White House National Security Adviser Jake Sullivan will visit Saudi Arabia today for talks with Crown Prince Mohammed bin Salman, and Israel tomorrow for a meeting with Prime Minister Benjamin Netanyahu, reported Reuters, quoted by BTA.
The spokesman for the US presidency, John Kirby, announced to reporters that in the talks with the Israelis, Sullivan would emphasize that the fight against "Hamas" in Gaza to be conducted through more precise strikes, and not through full-scale incursions like the one planned against one of the cities in the southern part of the Gaza Strip.
At the meeting with the Saudis, Sullivan will discuss "bilateral and regional issues, including the war in the Palestinian enclave, as well as efforts to achieve lasting peace and security in the region.
According to sources, the government "Biden" and Saudi Arabia are currently finalizing an agreement on US security guarantees and assistance in civil nuclear technology. This comes at a time when the conclusion of an agreement to normalize Israeli-Saudi relations as part of a "grand deal" for the Middle East have so far failed to materialize.
Sullivan's talks with Netanyahu and other representatives of the Israeli political leadership will also include the topic of Rafah. Israel has threatened to launch a major offensive against the city, but the US opposes such an operation on humanitarian grounds, as Rafah is crowded with hundreds of thousands of Palestinian refugees who fled there from other fighting zones in the Gaza Strip.
Kirby said Sullivan would campaign for a more targeted approach in the fight against Hamas militants.
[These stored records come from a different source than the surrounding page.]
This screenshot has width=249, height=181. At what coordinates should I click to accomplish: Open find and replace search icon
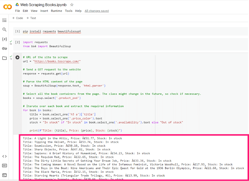(x=4, y=30)
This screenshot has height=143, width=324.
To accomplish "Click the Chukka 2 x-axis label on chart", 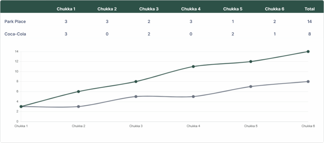I will [x=78, y=126].
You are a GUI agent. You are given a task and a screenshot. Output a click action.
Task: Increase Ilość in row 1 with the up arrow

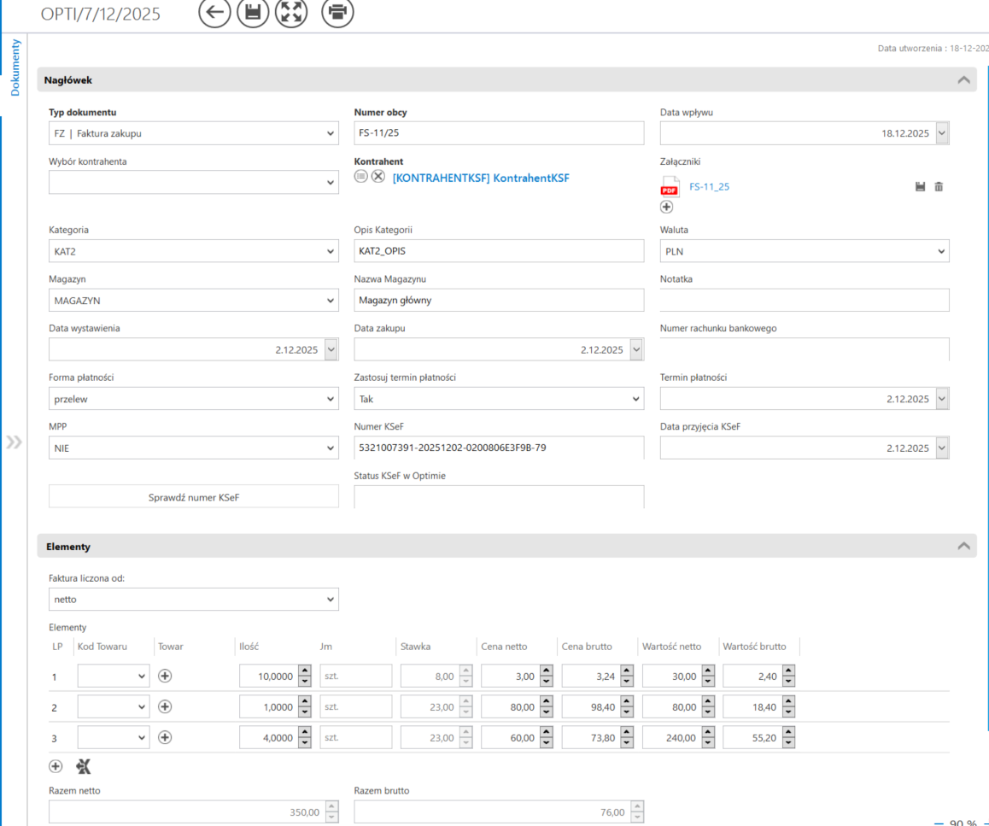point(305,671)
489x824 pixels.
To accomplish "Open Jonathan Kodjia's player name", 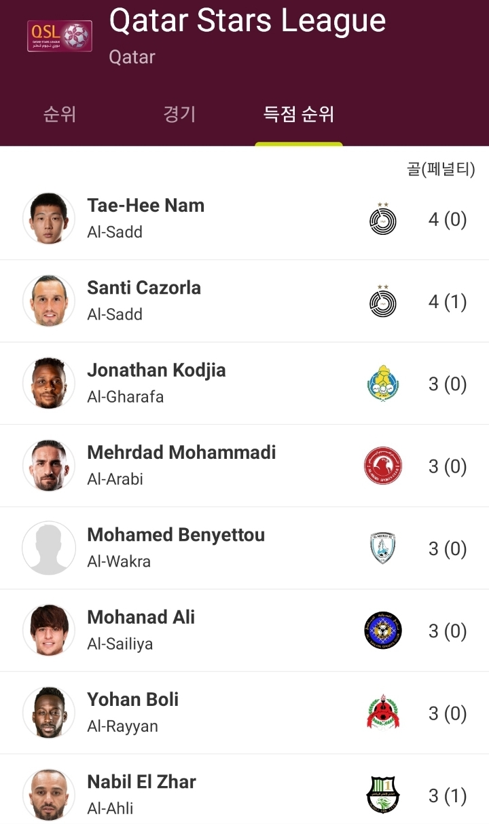I will [x=156, y=370].
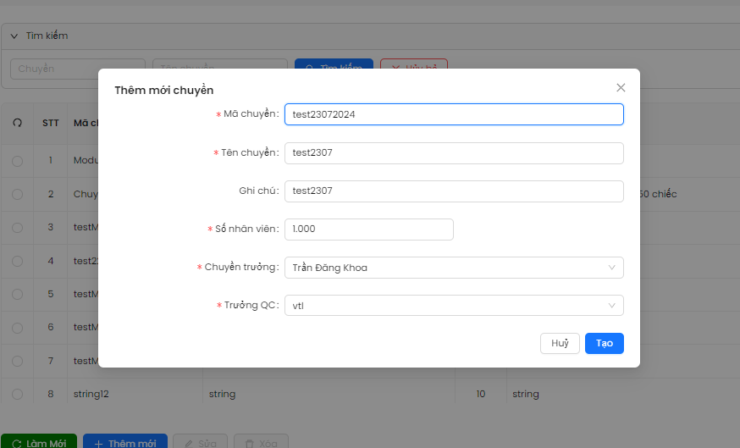Click the Huỷ button in dialog
Screen dimensions: 740x448
(560, 343)
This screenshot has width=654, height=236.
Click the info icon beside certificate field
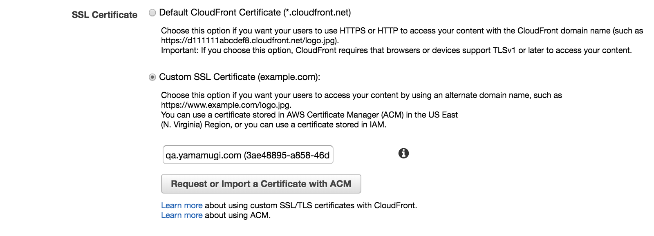tap(403, 153)
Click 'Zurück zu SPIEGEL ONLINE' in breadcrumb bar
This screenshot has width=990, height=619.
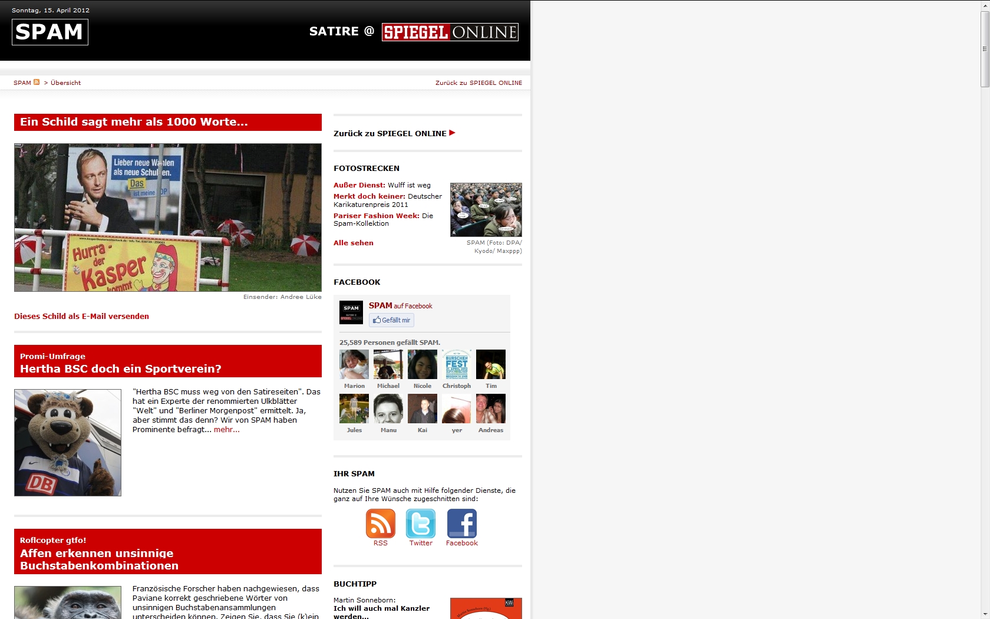pos(479,83)
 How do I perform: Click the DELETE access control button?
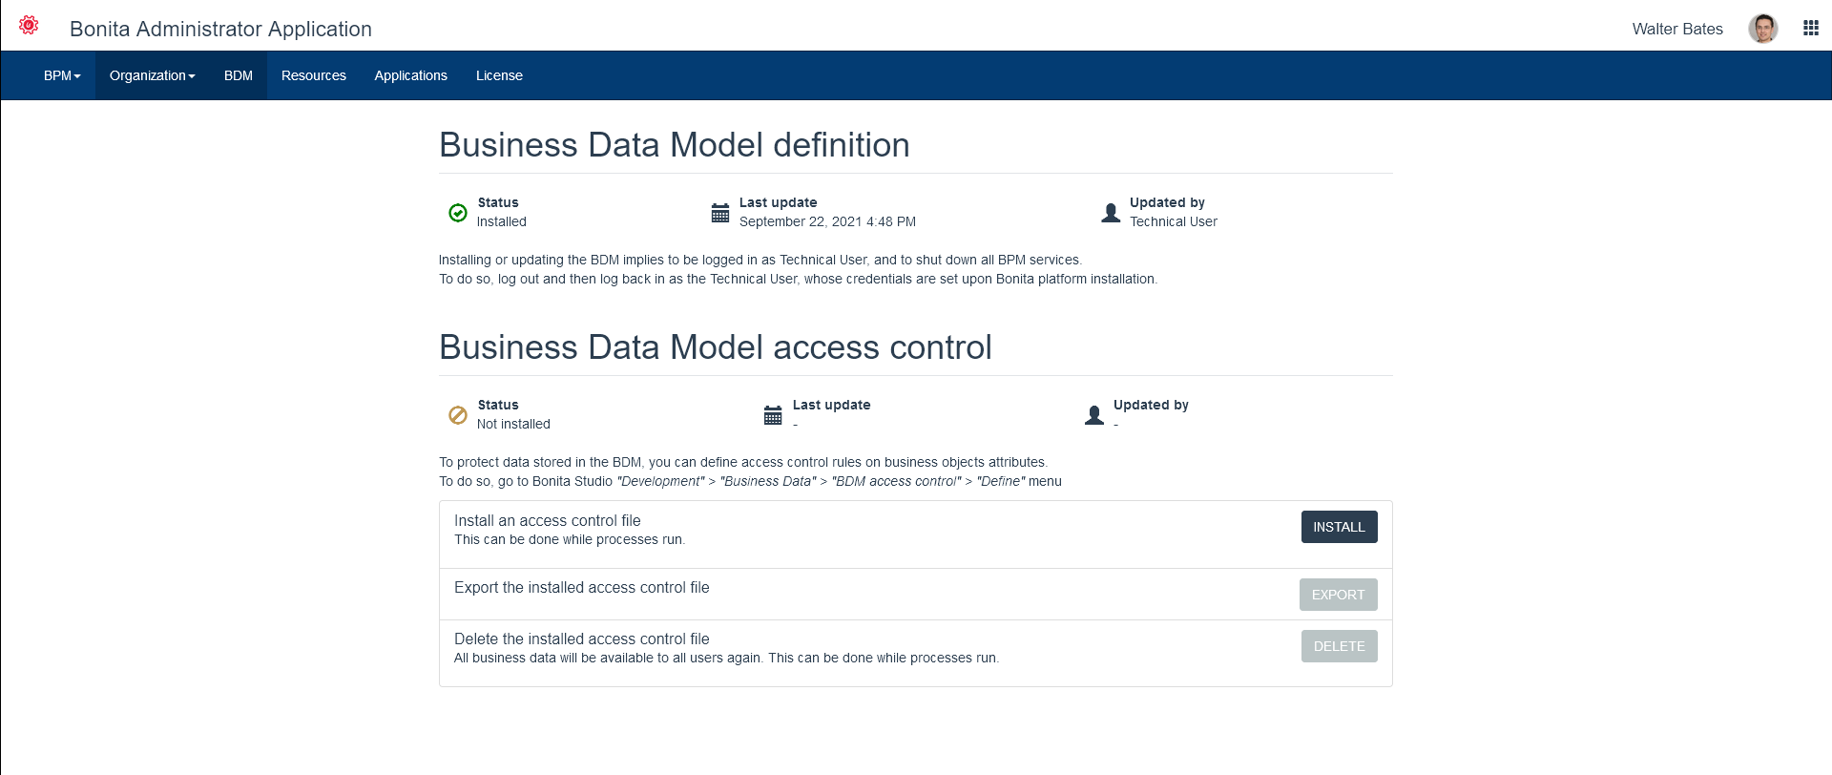pos(1339,646)
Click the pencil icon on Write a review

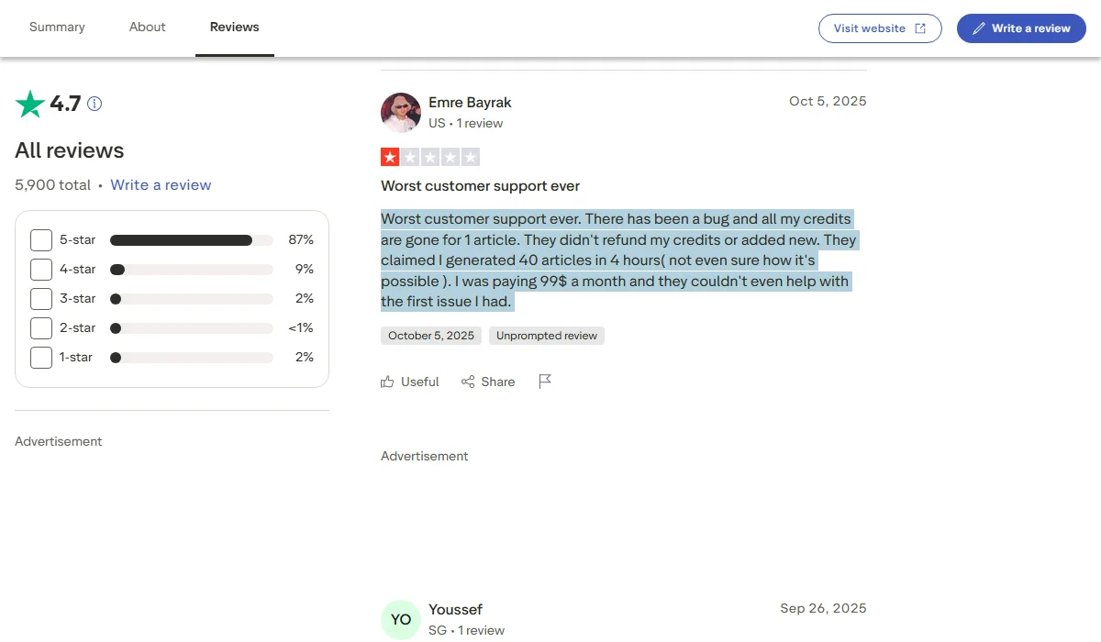[979, 28]
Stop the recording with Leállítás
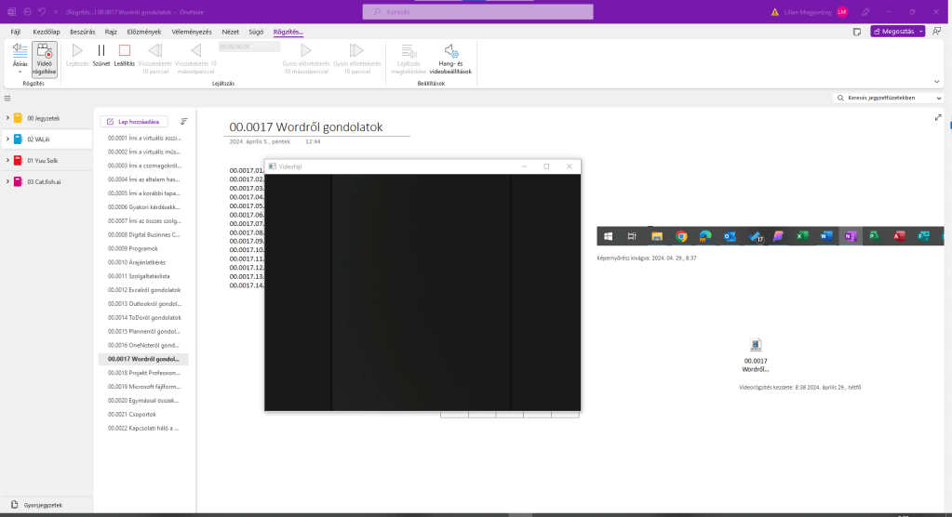The height and width of the screenshot is (517, 952). (125, 55)
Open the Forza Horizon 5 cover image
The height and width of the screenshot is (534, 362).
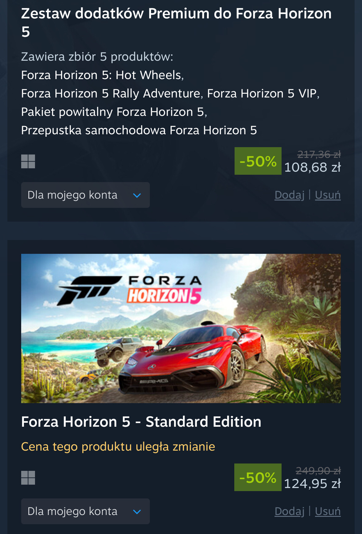coord(181,328)
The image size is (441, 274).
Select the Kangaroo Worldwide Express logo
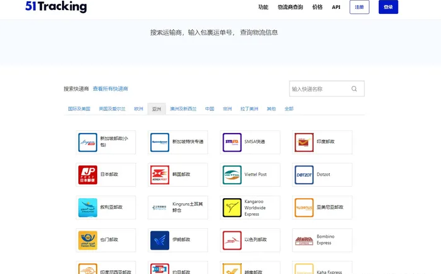[x=232, y=208]
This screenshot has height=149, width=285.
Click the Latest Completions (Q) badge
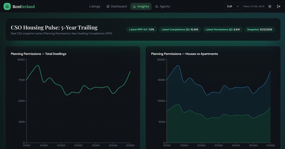[180, 29]
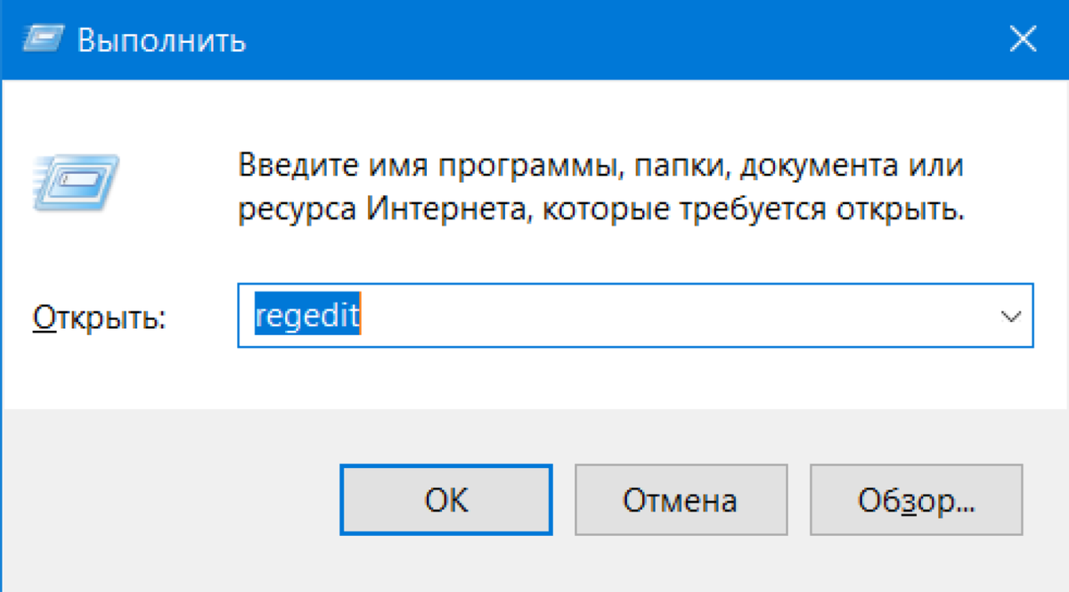Click the Выполнить dialog title
The height and width of the screenshot is (592, 1069).
pyautogui.click(x=162, y=39)
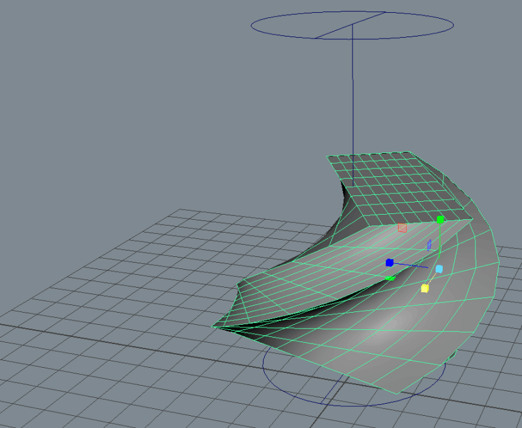This screenshot has height=428, width=522.
Task: Select the cyan center uniform scale handle
Action: 439,269
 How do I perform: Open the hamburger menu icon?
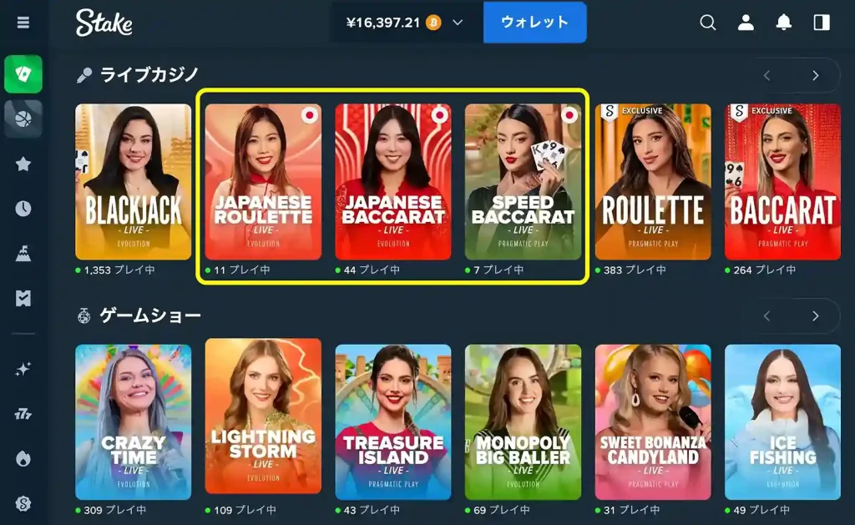click(23, 23)
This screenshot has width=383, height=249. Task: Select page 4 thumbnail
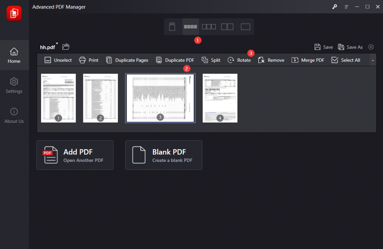(220, 98)
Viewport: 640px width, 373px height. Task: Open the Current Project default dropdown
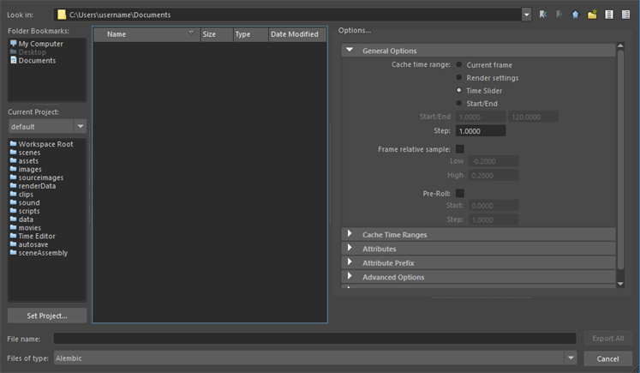[47, 127]
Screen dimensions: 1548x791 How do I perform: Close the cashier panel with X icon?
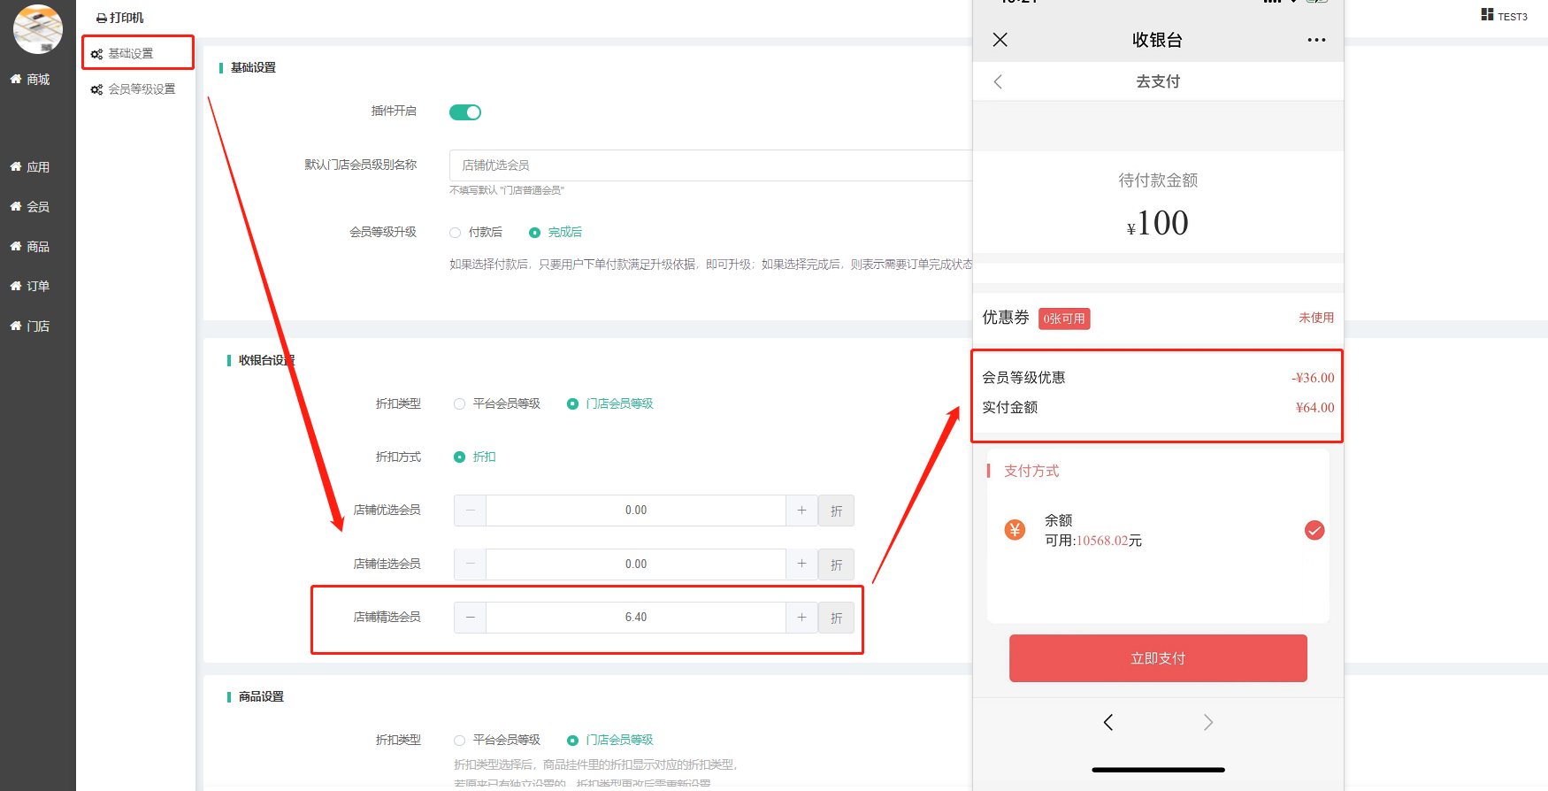pyautogui.click(x=1000, y=40)
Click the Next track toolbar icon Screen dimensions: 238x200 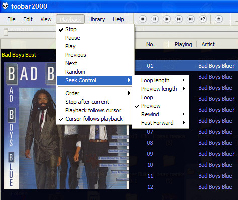tap(191, 19)
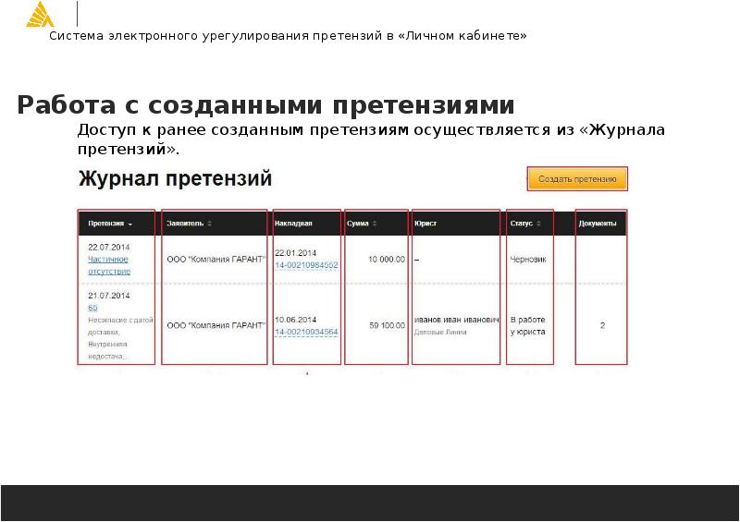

He added that the subject of Sullivan's talks will also be the stalled attempts to conclude an agreement with "Hamas" for the release of the sick, elderly and wounded hostages that radical Palestinian militants took in the October 7 attack on southern Israel.
In his press conference, Kirby announced that a group of American medics who were stranded in a hospital in Gaza, where they were providing medical aid, have now been taken out of the Palestinian enclave.
Earlier in the week, it was reported that US doctors, including ten from the Palestinian American Medical Association, a US-based organization, were unable to leave Gaza after Israel closed the Rafah border crossing. They intended to leave after a two-week mission at the so-called European Hospital in Khan Younis, a town not far from Rafah in southern Gaza.
Yesterday, 17 of a total of 20 American doctors and medics left Gaza, Kirby said.
"I can reassure you that every one of them who wished to leave has left Gaza," he said.
A spokesman for the State Department told Reuters that some of the blocked doctors managed to leave the enclave with the help of the American embassy in Jerusalem.
However, three have decided to stay in Gaza, said a well-informed source, who added that they made the decision with the clear understanding that the US embassy may no longer be able to arrange their departure, as it was able to do yesterday.
Meanwhile, it has become clear that two senior representatives of US President Joe Biden's government have held indirect talks with their Iranian counterparts to avoid an escalation of attacks in the region. This was announced by the American news portal "Axios", quoted by Reuters and BTA.
The talks, which included Biden's Middle East adviser Brett McGurk and Acting US Ambassador to Iran Abram Paley, were the first round of talks between Washington and Tehran since January.
They followed the Iranian missile-drone attack on Israel on April 13.